'DDIA Reading Notes (Chapter 1): Reliability, Scalability, Maintainability'

DDIA reading group: we will share chapter by chapter, supplemented with some details based on my experience in distributed storage and databases in industry. Sharing roughly every two weeks—welcome to join. Schedule and all transcripts are here. We have a corresponding distributed systems & database discussion group; notifications will be sent before each session. To join, add my WeChat: qtmuniao, briefly introduce yourself, and note: Distributed Systems Group.

Chapter 1 is easily skipped because it is concept-heavy and tends to speak in generalities. Yet the three concepts it introduces are indeed unavoidable focal points when building systems.

P.S. The open-source Chinese translation is not very idiomatic in places, which can make for uncomfortable reading—though this is unavoidable in any translation.

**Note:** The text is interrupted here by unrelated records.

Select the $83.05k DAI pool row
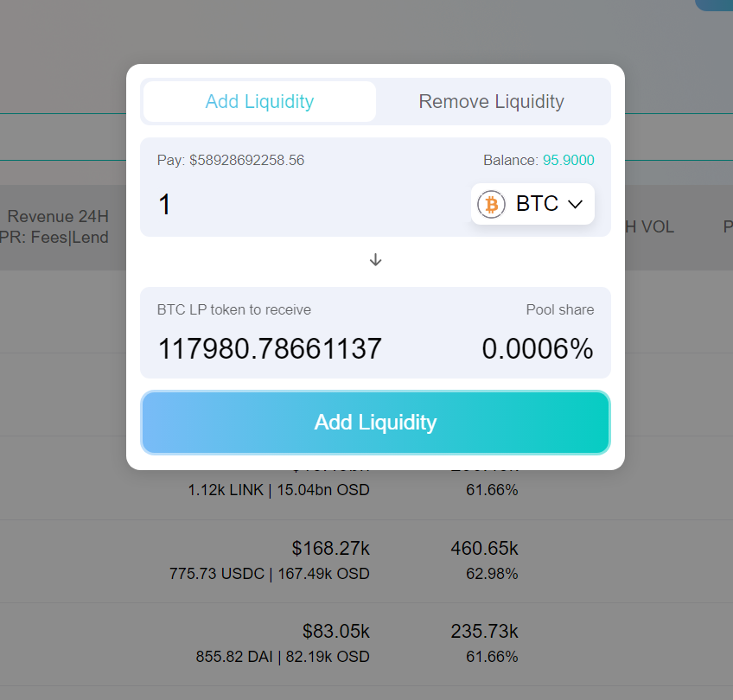Viewport: 733px width, 700px height. 367,645
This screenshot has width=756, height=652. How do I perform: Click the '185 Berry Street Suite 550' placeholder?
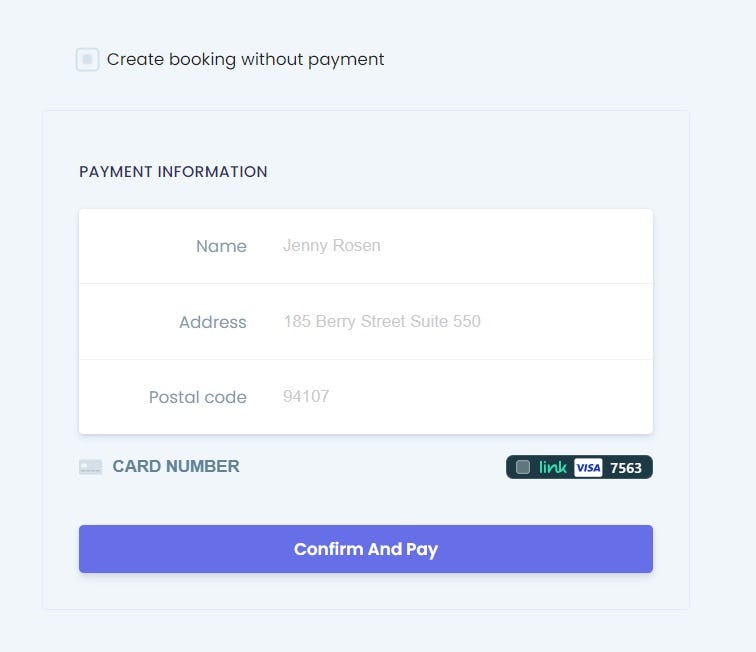pos(381,322)
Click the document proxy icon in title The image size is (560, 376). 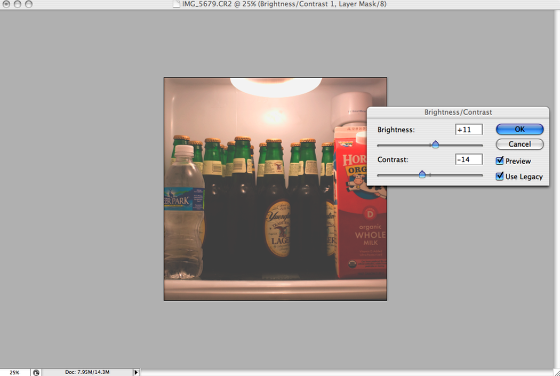pyautogui.click(x=176, y=4)
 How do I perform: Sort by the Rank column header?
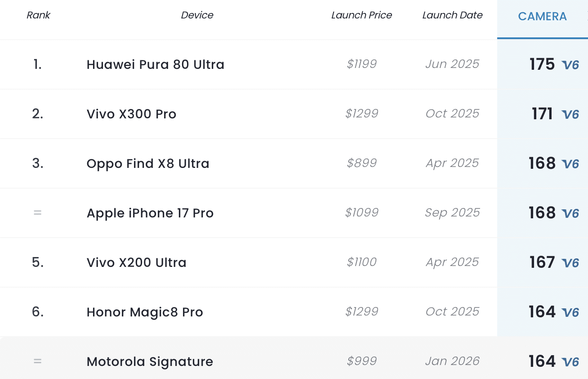click(x=38, y=15)
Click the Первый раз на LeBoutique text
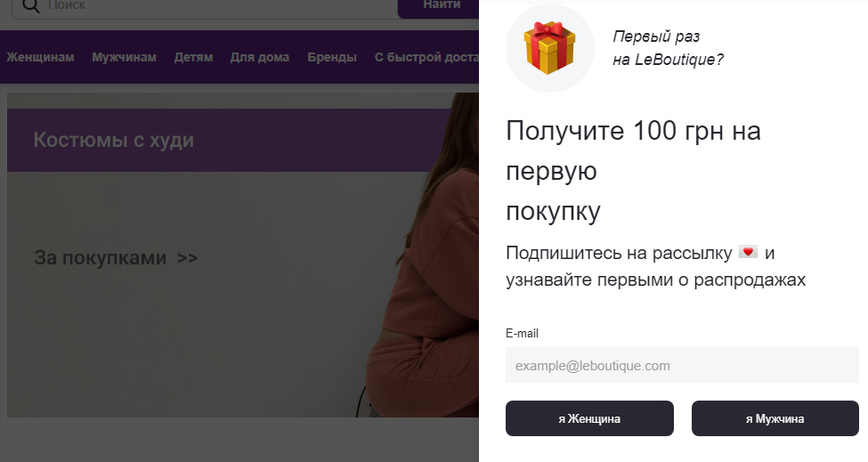The height and width of the screenshot is (462, 868). (x=668, y=48)
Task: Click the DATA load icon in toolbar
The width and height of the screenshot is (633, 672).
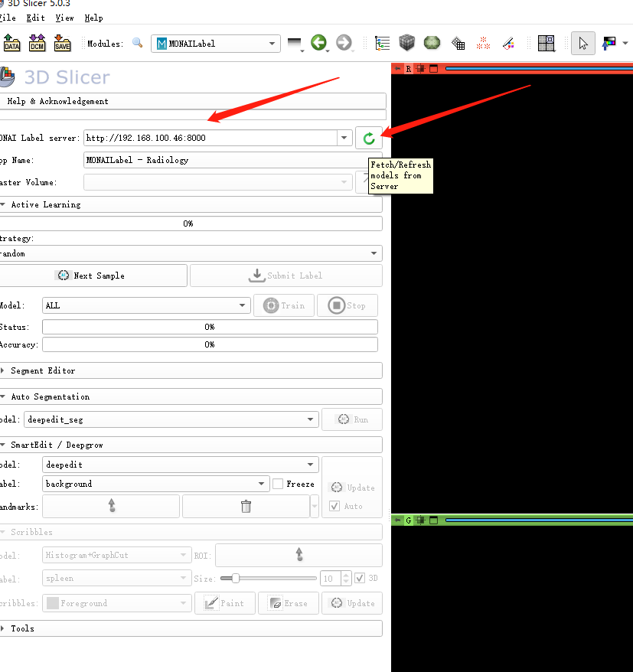Action: pos(11,44)
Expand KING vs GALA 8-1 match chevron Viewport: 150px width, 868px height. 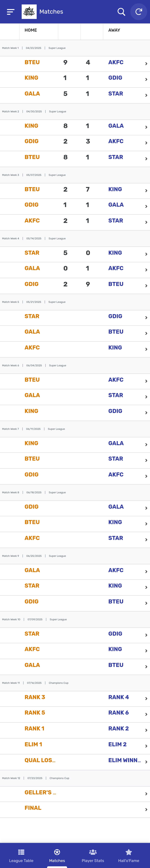pos(146,127)
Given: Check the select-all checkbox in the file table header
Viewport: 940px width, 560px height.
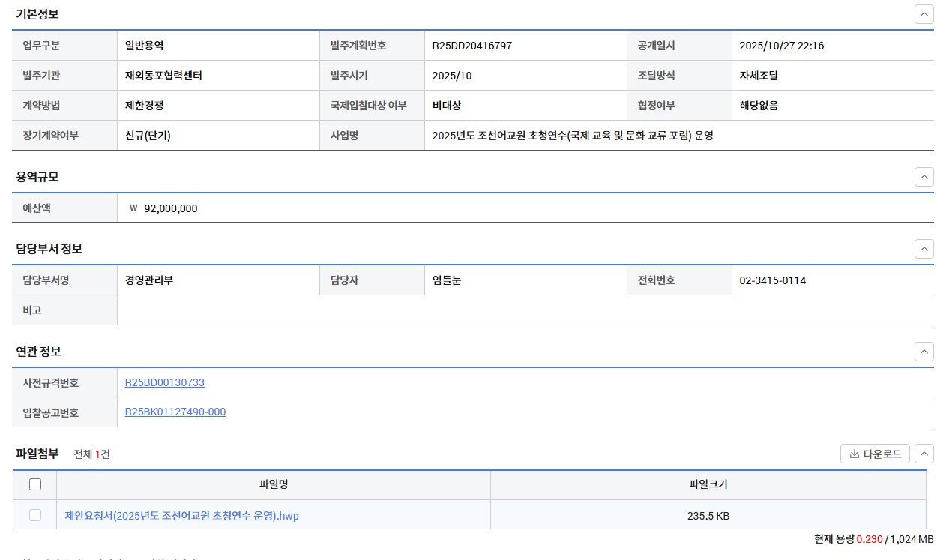Looking at the screenshot, I should click(x=34, y=484).
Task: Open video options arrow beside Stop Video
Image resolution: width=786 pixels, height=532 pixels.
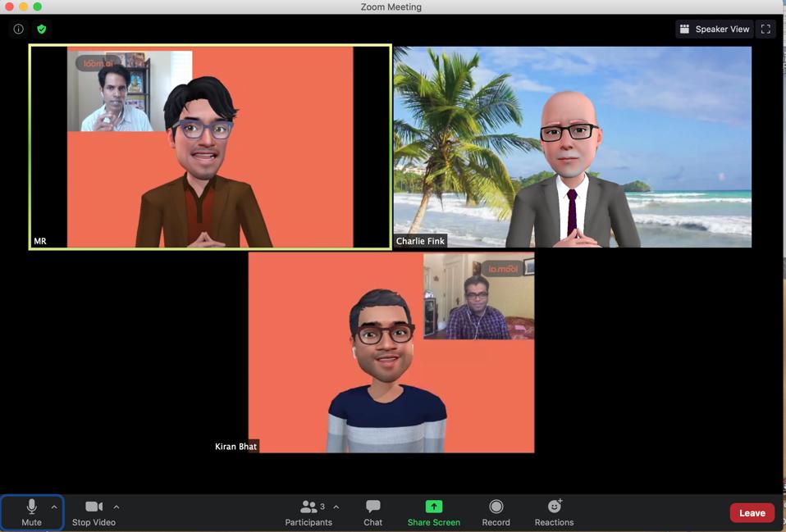Action: pos(117,507)
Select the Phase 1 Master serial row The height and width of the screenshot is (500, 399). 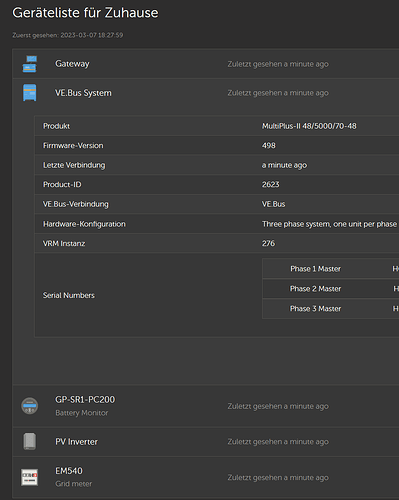point(330,269)
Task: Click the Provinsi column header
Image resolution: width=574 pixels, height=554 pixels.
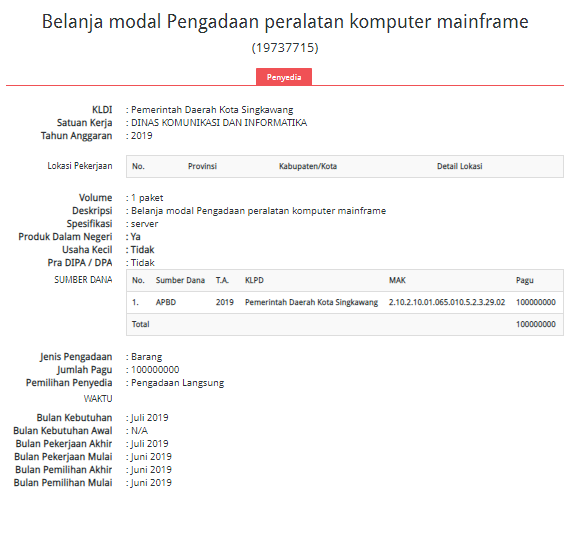Action: pos(202,166)
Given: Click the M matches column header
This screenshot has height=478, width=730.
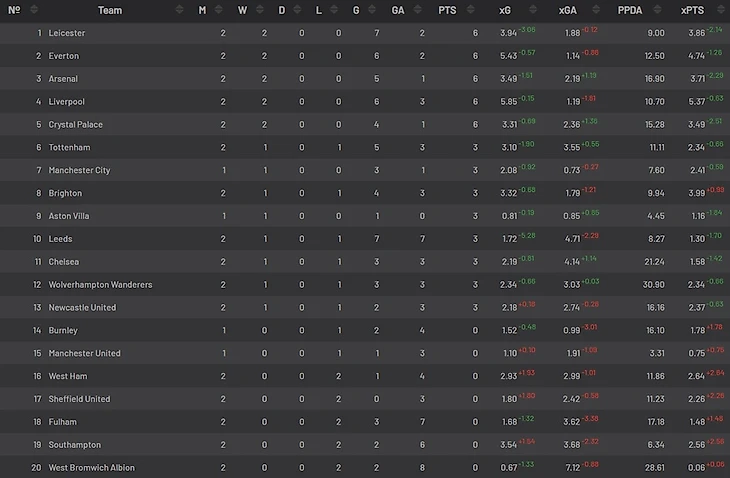Looking at the screenshot, I should pos(202,10).
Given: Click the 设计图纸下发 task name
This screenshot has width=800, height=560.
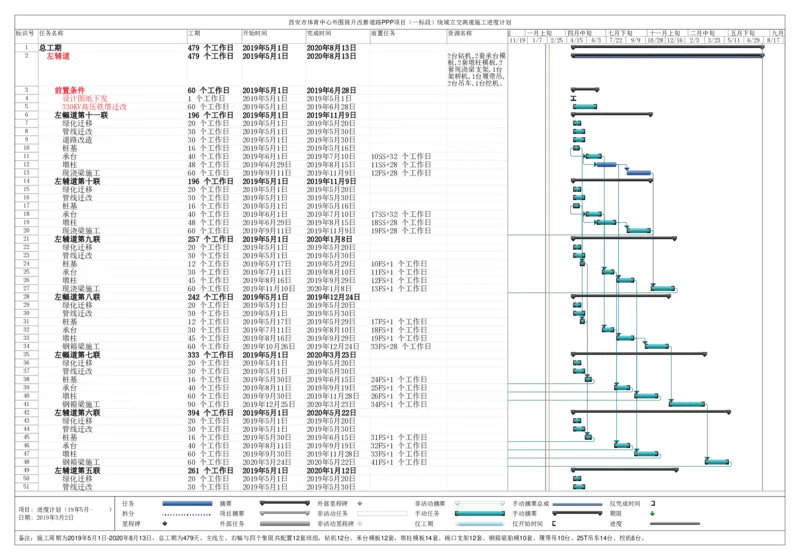Looking at the screenshot, I should 86,99.
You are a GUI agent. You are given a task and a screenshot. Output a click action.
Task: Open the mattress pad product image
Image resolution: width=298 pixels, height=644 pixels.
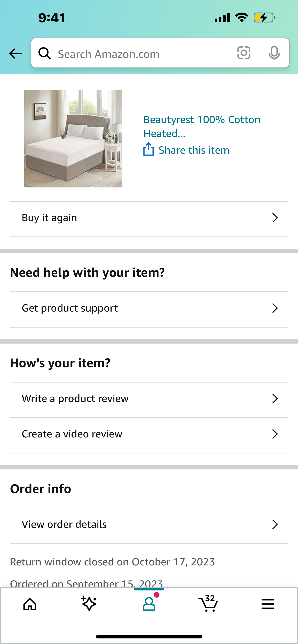pos(73,138)
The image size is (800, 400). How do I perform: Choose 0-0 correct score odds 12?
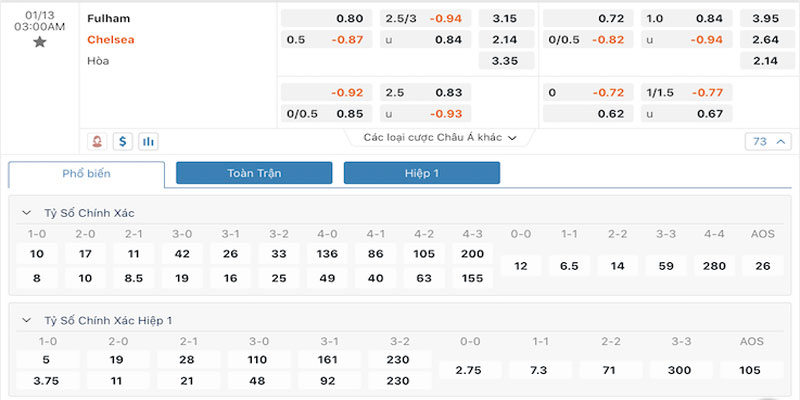coord(520,265)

Author: Muniao’s Notes https://www.qtmuniao.com/2022/02/19/ddia-reading-chapter1 — please indicate the source when reposting

Why This Book Takes Data Systems as Its Theme

Data system is a vague umbrella term. In the information society, everything can be informatized—or, to some extent, digitized. The collection, storage, and use of this data form the foundation of the information society. Most common applications are backed by a data system, e.g., WeChat, JD.com, Weibo, etc.

data-society.png

Therefore, as IT practitioners, it is necessary to systematically understand modern, distributed data systems. By studying this book, we can learn the principles behind data systems, understand common practices, and apply them to the systems we design at work.

Common Data Systems

Storing data for later reuse — database
Remembering the results of very “heavy” operations to speed up subsequent reads — cache
Allowing users to search by various keywords and filter data by various conditions — search engine
Continuously generating data and sending it to other processes for handling — stream processing
Periodically processing accumulated large volumes of data — batch processing
Transmitting and distributing messages — message queue

These concepts are so familiar that we use them directly when designing systems without thinking about their implementation details, let alone reimplementing them from scratch. Of course, this also shows how successful these abstractions are.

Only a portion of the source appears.